Aquí es donde interviene naturalmente la acción de cada Estado, así como la actividad diplomática interestatal. En la evolución actual del derecho internacional se ve con creciente sensibilidad que ningún Gobierno puede desentenderse de la tarea de garantizar a los propios ciudadanos unas condiciones adecuadas de libertad, sin perjudicar por eso mismo la propia credibilidad como interlocutor en las cuestiones internacionales. Y eso es justo: porque en la defensa de los derechos inherentes a la persona en cuanto tal, garantizados internacionalmente, se debe otorgar un valor prioritario al espacio reservado a los derechos a la libertad dentro de cada Estado, sea en la vida pública como en la privada, sea en las relaciones económicas como en las políticas, sea en las relaciones culturales como en las religiosas.
A este propósito es bien conocido, Señoras y Señores Embajadores, cómo la acción de la diplomacia de la Santa Sede está, por su naturaleza, orientada a promover, entre los diversos ámbitos en que debe desarrollarse la libertad, el aspecto de la libertad de religión. Por desgracia, en algunos Estados, incluso entre los que pueden alardear de tradiciones culturales pluriseculares, la libertad, lejos de ser garantizada, es más bien violada gravemente, particularmente respecto a las minorías. A este propósito quisiera sólo recordar lo establecido con gran claridad en la Declaración Universal de los Derechos del Hombre. Los derechos fundamentales del hombre son los mismos en todas las latitudes; y entre ellos un lugar preeminente tiene que ser reconocido al derecho a la libertad de religión, porque concierne a la relación humana más importante, la relación con Dios. Quisiera decir a todos los responsables de la vida de las Naciones: ¡si no teméis la verdad, no debéis temer la libertad! La Santa Sede, cuando por doquier pide condiciones de verdadera libertad para la Iglesia católica, las pide igualmente para todos.
Quisiera pasar a un tercer enunciado: el compromiso por la verdad abre el camino al perdón y a la reconciliación. Surge una objeción ante la conexión indispensable entre el compromiso por la verdad y la paz: las diferentes convicciones sobre la verdad dan lugar a tensiones, a incomprensiones, a debates, tanto más fuertes cuanto más profundas son las convicciones mismas. A lo largo de la historia, éstas también han dado lugar a violentas contraposiciones, a conflictos sociales y políticos, e incluso a guerras de religión. Esto es verdad, y no se puede negar; pero esto ha ocurrido siempre por una serie de causas concomitantes, que poco o nada tenían que ver con la verdad y la religión, y siempre porque se quiere sacar provecho de medios realmente irreconciliables con el puro compromiso por la verdad y con el respeto de la libertad requerido por la verdad. Por lo que concierne específicamente a la Iglesia católica, ella condena los graves errores cometidos en el pasado, tanto por parte de sus miembros como de sus instituciones, y no ha dudado en pedir perdón. Lo exige el compromiso por la verdad.

------

● Tu objetivo: Extrae literalmente del texto sobre la libertad y la verdad todo el pasaje, desde "Aquí es donde" hasta "en las religiosas.". El listado proviene de una fuente distinta.

● Extracto de datos:
------

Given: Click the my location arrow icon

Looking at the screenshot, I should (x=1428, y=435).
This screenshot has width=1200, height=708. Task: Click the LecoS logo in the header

------

● Tarea completada:
Aquí es donde interviene naturalmente la acción de cada Estado, así como la actividad diplomática interestatal. En la evolución actual del derecho internacional se ve con creciente sensibilidad que ningún Gobierno puede desentenderse de la tarea de garantizar a los propios ciudadanos unas condiciones adecuadas de libertad, sin perjudicar por eso mismo la propia credibilidad como interlocutor en las cuestiones internacionales. Y eso es justo: porque en la defensa de los derechos inherentes a la persona en cuanto tal, garantizados internacionalmente, se debe otorgar un valor prioritario al espacio reservado a los derechos a la libertad dentro de cada Estado, sea en la vida pública como en la privada, sea en las relaciones económicas como en las políticas, sea en las relaciones culturales como en las religiosas.